→ **Record extracts**

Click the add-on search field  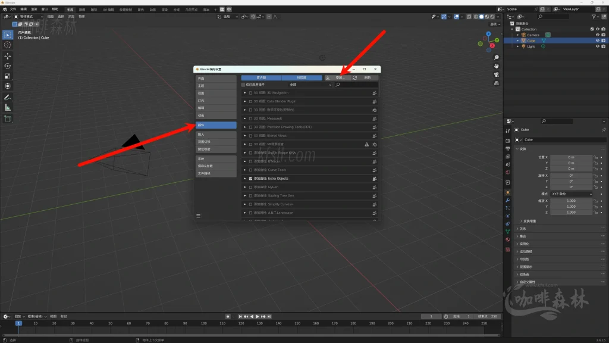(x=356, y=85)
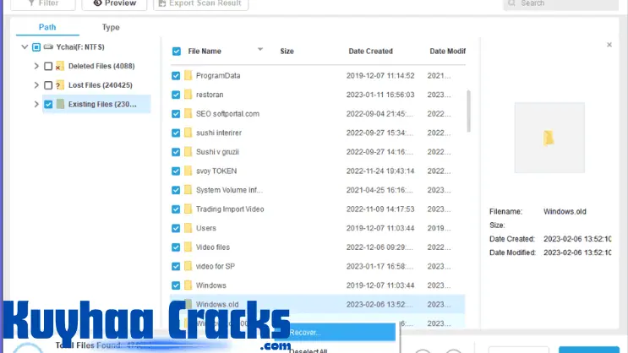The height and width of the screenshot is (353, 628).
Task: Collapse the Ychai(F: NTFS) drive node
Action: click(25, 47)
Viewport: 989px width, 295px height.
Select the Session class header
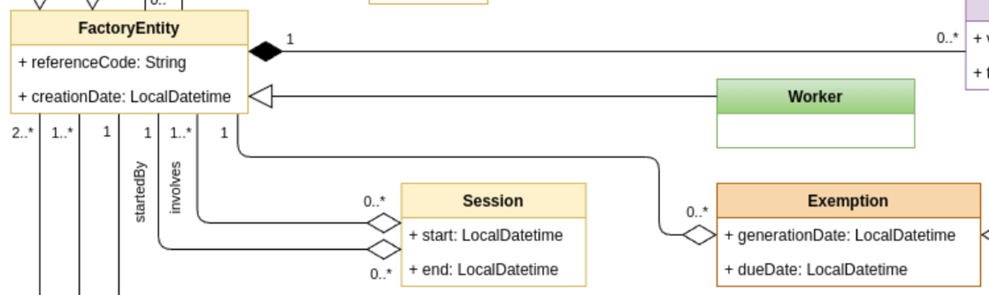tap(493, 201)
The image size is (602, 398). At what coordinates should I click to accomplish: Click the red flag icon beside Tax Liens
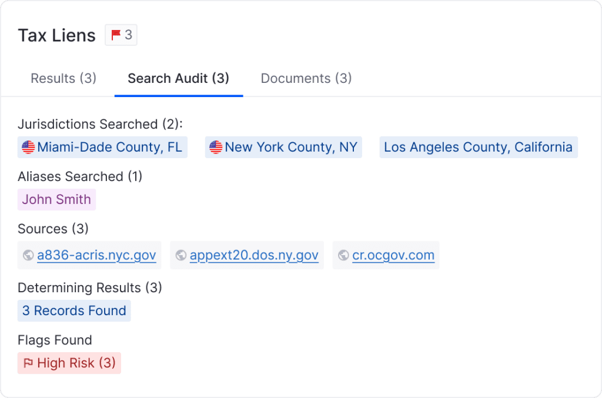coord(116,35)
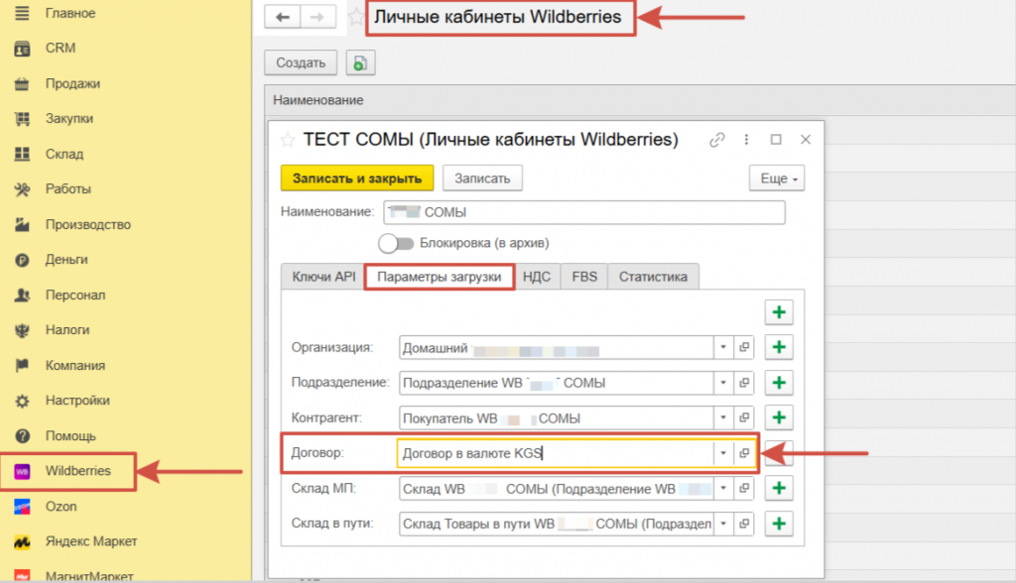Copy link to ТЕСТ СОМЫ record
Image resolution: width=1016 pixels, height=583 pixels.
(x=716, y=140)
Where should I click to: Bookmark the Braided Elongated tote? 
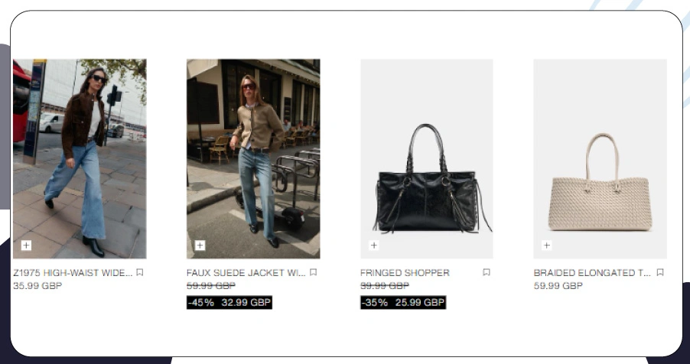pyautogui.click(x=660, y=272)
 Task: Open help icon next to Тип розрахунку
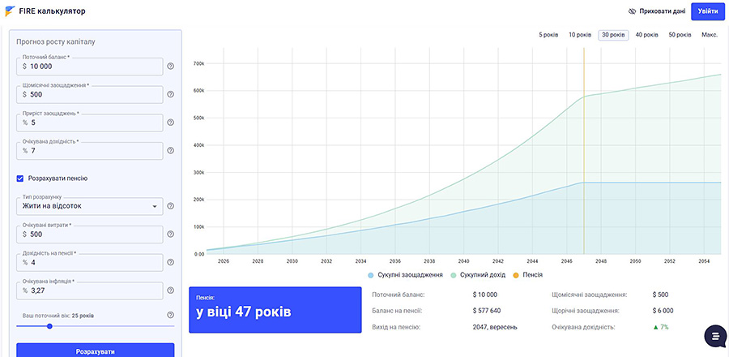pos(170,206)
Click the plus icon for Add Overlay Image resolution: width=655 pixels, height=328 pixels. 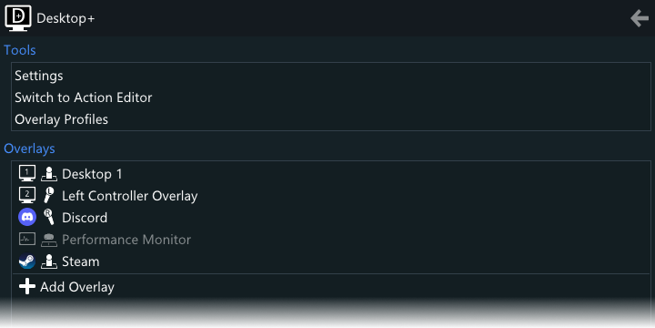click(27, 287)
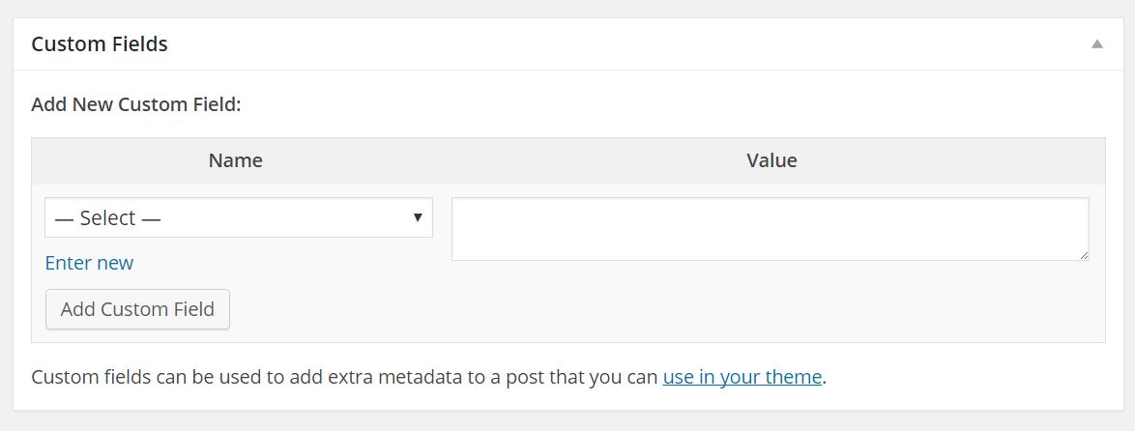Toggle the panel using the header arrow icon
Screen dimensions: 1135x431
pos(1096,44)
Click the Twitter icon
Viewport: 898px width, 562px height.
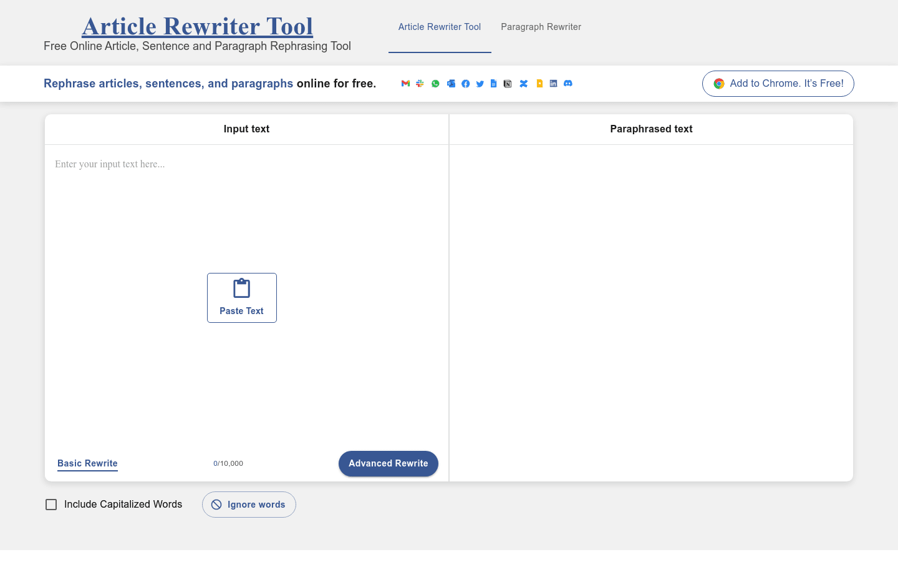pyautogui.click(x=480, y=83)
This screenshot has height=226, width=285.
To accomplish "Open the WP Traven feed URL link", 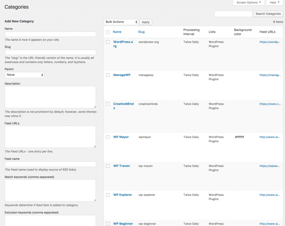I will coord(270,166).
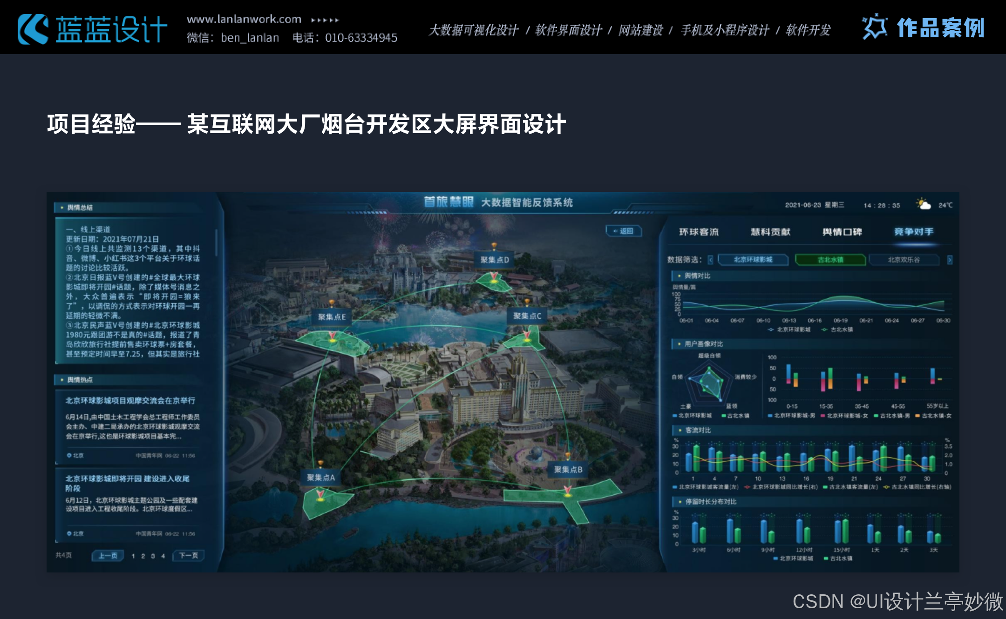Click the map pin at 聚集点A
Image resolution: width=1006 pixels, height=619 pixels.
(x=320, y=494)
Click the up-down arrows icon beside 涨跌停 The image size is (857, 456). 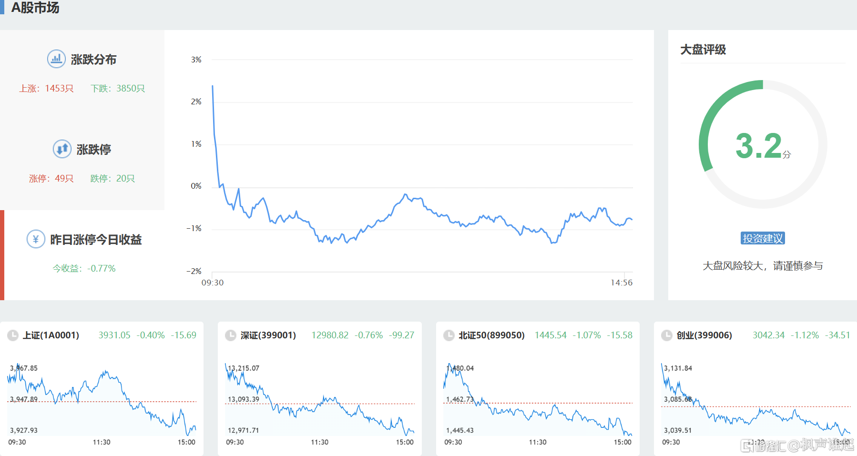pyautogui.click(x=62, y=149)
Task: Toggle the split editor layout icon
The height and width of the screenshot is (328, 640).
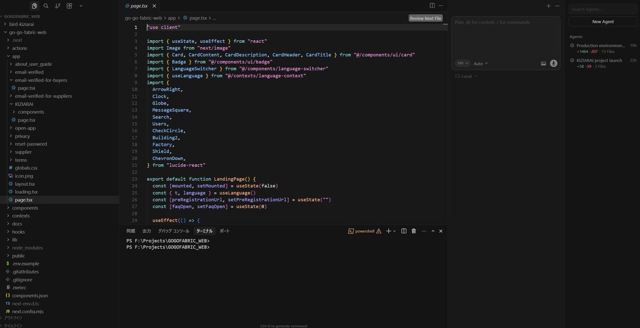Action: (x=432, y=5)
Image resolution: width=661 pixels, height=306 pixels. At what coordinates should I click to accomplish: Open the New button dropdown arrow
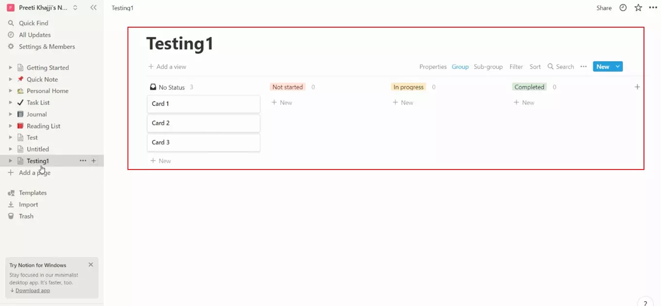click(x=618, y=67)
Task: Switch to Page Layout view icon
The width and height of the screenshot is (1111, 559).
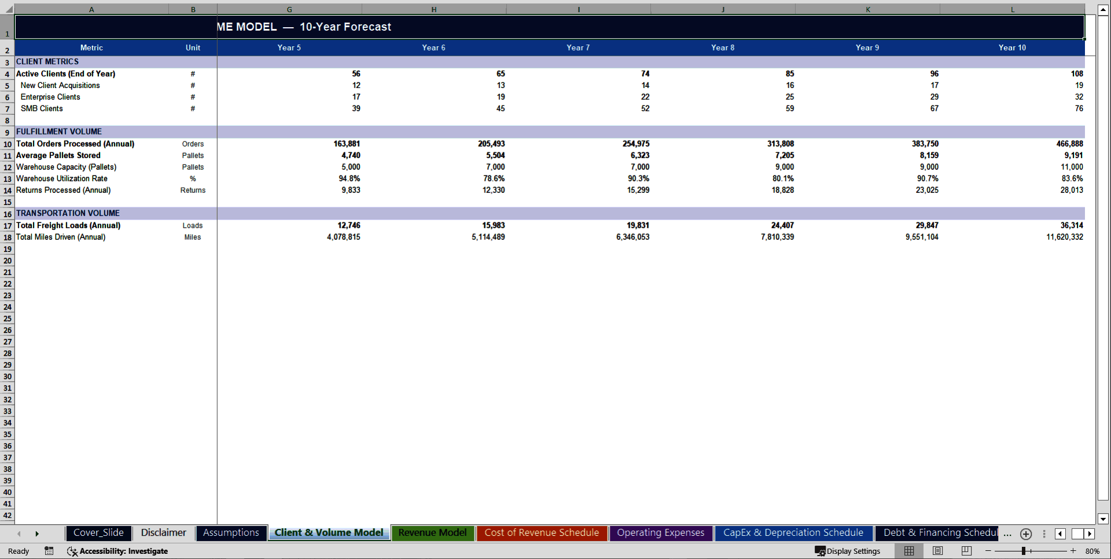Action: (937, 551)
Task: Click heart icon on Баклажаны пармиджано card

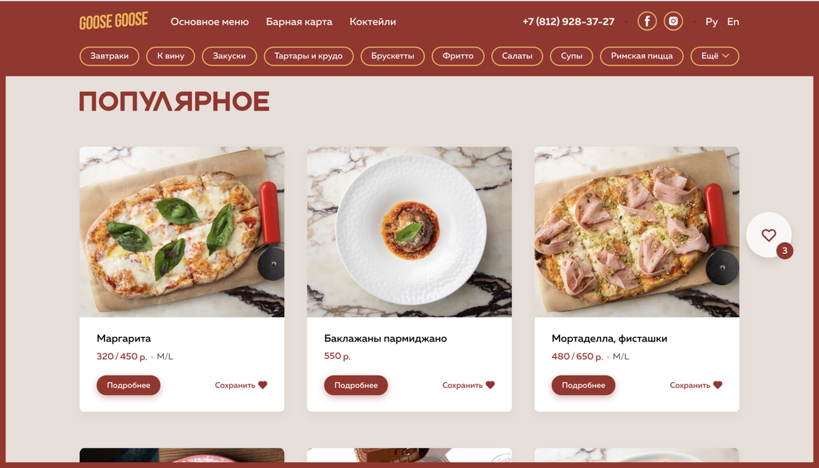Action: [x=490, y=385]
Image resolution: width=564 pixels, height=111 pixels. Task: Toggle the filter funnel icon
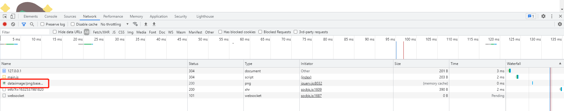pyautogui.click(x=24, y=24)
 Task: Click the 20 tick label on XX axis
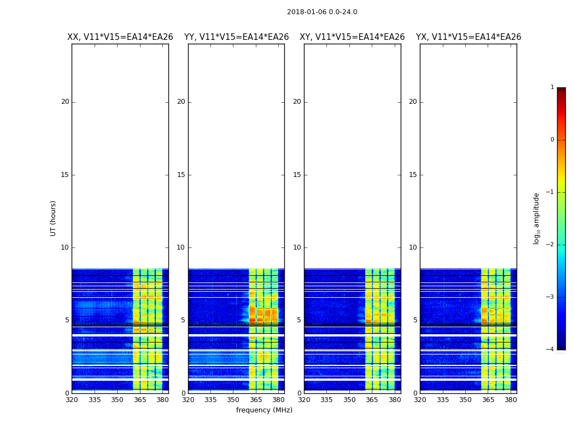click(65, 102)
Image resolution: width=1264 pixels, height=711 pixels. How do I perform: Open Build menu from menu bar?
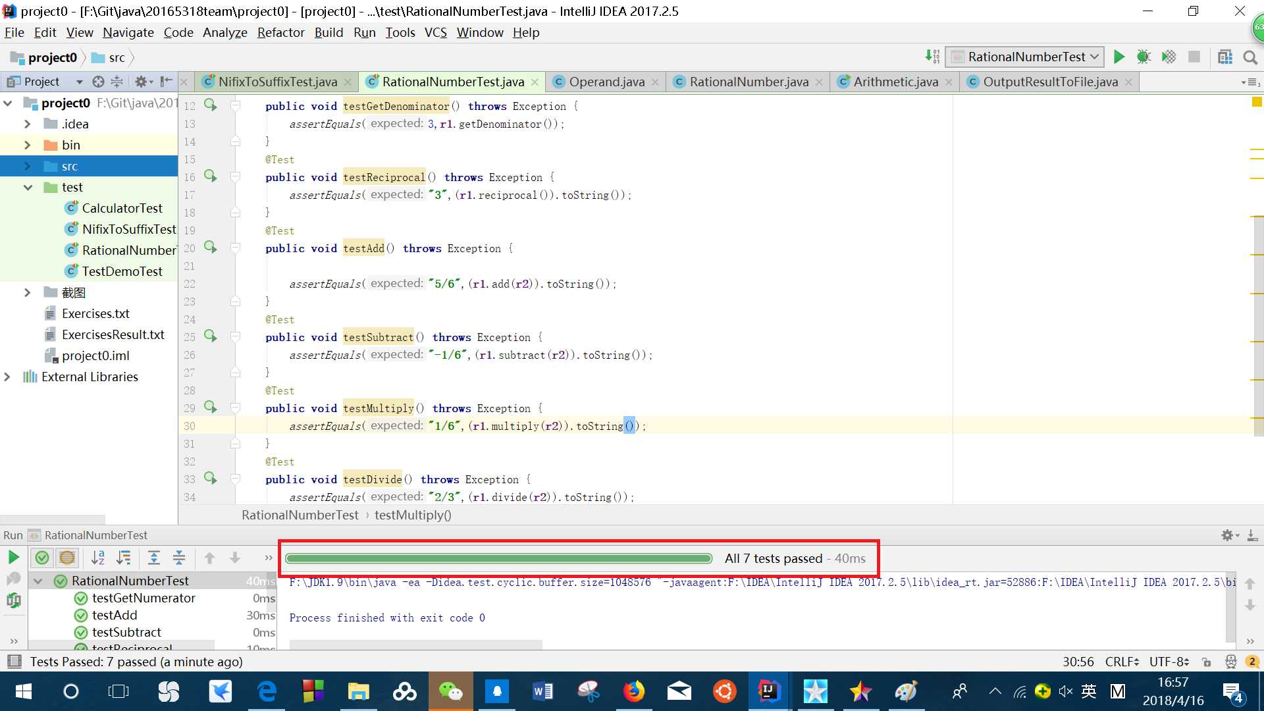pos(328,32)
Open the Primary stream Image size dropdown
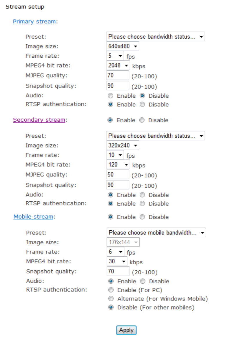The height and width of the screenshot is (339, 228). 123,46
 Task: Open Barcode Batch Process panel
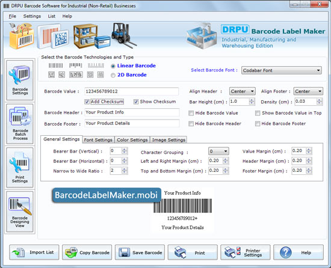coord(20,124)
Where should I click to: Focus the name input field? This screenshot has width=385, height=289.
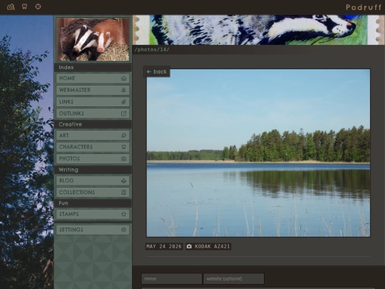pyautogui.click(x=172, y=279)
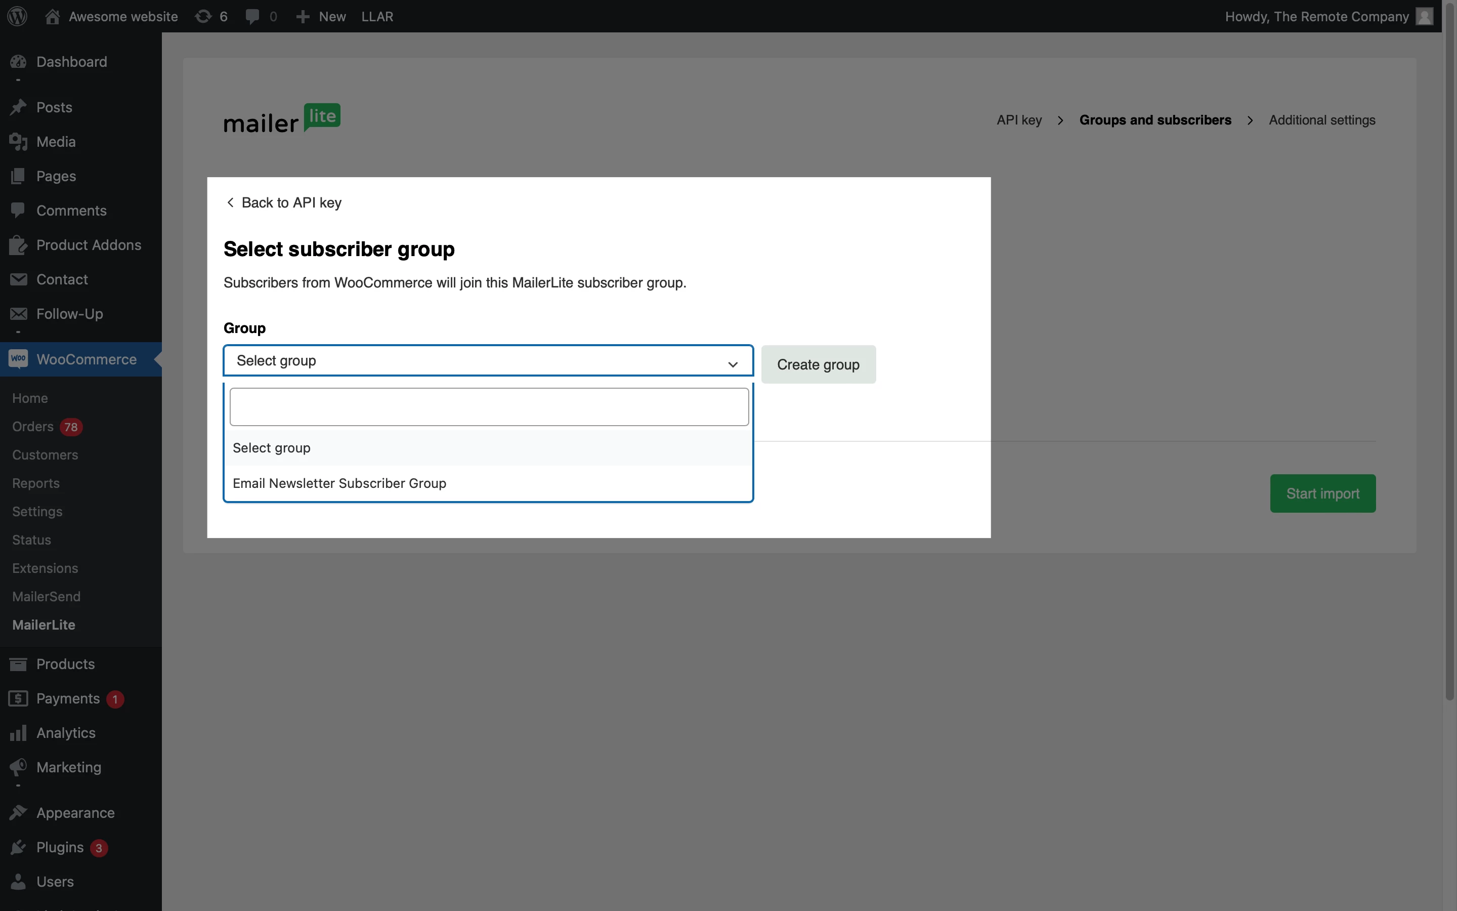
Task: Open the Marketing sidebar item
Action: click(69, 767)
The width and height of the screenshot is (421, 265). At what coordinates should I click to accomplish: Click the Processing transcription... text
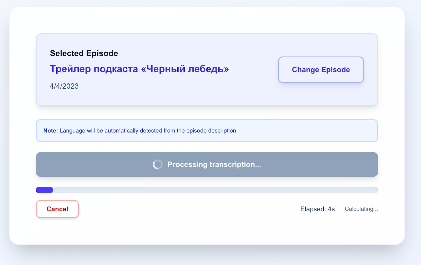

→ **What you are asked to do**
List every line of the rows above that contains the string "This". Case counts.

→ **Exercise response**
This screenshot has height=226, width=285.
Where should I click to: Focus the name input field? This screenshot has width=385, height=289.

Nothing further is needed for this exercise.